Problem requirements: Read through the entries below and return each line with the word "Task".

Exercise data:

________________________________________

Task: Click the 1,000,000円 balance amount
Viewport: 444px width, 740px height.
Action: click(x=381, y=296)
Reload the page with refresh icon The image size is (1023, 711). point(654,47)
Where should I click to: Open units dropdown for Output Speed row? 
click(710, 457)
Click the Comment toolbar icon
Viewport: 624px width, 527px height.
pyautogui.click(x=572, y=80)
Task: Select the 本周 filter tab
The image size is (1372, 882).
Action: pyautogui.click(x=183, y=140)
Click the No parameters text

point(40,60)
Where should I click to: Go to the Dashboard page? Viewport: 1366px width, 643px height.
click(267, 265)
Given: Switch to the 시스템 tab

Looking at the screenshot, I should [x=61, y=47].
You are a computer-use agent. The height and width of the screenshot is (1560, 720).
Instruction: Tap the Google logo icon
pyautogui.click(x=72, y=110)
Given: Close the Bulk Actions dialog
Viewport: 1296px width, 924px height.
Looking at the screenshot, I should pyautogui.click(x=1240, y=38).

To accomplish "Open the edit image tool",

________________________________________

Exercise output:
Task: Click the 1,000,000円 balance amount
Task: Select the 本周 filter tab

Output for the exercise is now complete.